On August 5, 48 years ago, President Lyndon Johnson signed the Voting Rights Act, announcing, “This right to vote is the basic right without which all others are meaningless. It gives people, as individuals, control over their own destinies.” With Martin Luther King Jr. and Rosa Parks at his side, he pledged that the act would be enforced. No longer would anyone be excluded from exercising the right to vote because of the color of his or her skin.
This February, in his fourth State of the Union address, a newly re-elected President Obama earned fierce applause when he declared: “We must all do our part to make sure our God-given rights are protected here at home. That includes one of the most fundamental rights of a democracy: the right to vote.”
Most Americans take this right for granted. Yet, as Justice Antonin Scalia emphasized in the Supreme Court’s shameful decision in Bush v.
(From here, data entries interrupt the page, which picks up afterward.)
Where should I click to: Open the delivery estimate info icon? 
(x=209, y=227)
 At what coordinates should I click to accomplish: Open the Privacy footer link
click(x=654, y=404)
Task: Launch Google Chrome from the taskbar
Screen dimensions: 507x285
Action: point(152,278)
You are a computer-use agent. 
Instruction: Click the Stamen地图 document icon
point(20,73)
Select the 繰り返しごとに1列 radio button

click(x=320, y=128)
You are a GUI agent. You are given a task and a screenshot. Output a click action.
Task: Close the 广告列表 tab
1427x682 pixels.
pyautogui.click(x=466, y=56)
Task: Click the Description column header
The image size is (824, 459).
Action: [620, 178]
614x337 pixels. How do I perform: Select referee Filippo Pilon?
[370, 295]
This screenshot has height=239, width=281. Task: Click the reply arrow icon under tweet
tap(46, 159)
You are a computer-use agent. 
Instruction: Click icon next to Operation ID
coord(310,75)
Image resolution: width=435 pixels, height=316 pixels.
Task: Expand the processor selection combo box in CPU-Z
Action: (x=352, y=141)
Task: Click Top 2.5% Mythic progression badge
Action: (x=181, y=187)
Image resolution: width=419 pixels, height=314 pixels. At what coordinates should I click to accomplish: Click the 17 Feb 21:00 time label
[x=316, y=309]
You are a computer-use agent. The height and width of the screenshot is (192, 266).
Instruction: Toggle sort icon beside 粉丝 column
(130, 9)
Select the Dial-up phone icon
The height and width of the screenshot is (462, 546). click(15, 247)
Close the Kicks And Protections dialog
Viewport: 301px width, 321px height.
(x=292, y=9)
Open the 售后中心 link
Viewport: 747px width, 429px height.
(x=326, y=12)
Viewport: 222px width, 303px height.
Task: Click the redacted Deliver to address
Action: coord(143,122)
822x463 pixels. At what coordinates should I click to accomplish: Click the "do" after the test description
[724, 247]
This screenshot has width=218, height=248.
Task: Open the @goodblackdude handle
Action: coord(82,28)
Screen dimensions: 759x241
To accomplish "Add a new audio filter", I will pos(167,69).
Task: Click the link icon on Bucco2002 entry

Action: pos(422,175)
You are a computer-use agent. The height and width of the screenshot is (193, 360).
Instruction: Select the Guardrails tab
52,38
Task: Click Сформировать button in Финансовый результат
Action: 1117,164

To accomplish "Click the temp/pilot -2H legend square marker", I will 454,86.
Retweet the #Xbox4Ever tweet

Gore, as it cut off counting the votes in Florida in the 2000 presidential election, the U.S. Constitution contains no right to vote for American citizens. The right to vote may be “God-given” and “fundamental,” as the president stated, but it is not protected in the U.S. Constitution.
Instead of a national standard, states determine the conditions of voting in federal as well as state elections. The result is a hodge-podge of conflicting and varying laws, some very restrictive, some more open. And instead of protected and guaranteed, the right to vote is a political battleground.
A recent summary by the Brennan Center for Justice at New York University School of Law reported that in 2013 (as of May 1), 82 bills that would restrict voting rights were introduced in 31 states. Seven states had already passed restrictive laws. After the conservative five-person majority in the Supreme Court weakened the Voting Rights Act in Shelby County v. Holder, another flurry of restrictive legislation was introduced from Texas to North Carolina.
At the same time, seven states have passed legislation expanding access to the polls for citizens. Some have same-day registration, early voting, online voting, allow felons who have paid their penalty to regain the right to vote. Others are making registration harder, requiring voter ID that discriminates against the old and the poor, restricting early voting, and excluding for life those who have served their sentences.
It’s time to enshrine this fundamental right in the Constitution and secure it with federal standards. Over 10 years ago, after the Bush v. Gore decision, my son Jesse Jackson Jr. joined with Rep. John Conyers and others to introduce a constitutional amendment guaranteeing the right to vote. In May, Reps. Keith Ellison (D-Minn.) and Mark Pocan (D-Wis.) joined together to launch the effort once more with new legislation.
It’s easy to be cynical about the effort. Only 27 amendments have been added to the Constitution in our nation’s history. An amendment must win a daunting two-thirds majority of both the U.S. House and Senate, and then be ratified by three-fourths of the state legislatures. (It could also be adopted in a Constitutional Convention, but no amendment has gone that route.) This in a Congress that has a hard time assembling a majority to keep the government open.
But this is an effort that we must make. Because victory will be difficult, winning it will elevate voting rights beyond the tides of partisan politics. The current state of our election system is an international disgrace, with constrictive election rules making it hard for working and poor people to vote in many states. Citizens are now forced to mobilize to defend their voting rights from Wisconsin to North Carolina.
Now, as we mark the anniversary of the Voting Rights Act, it’s time to make certain that the right to vote, the foundation of any democracy, is defined and protected in our Constitution.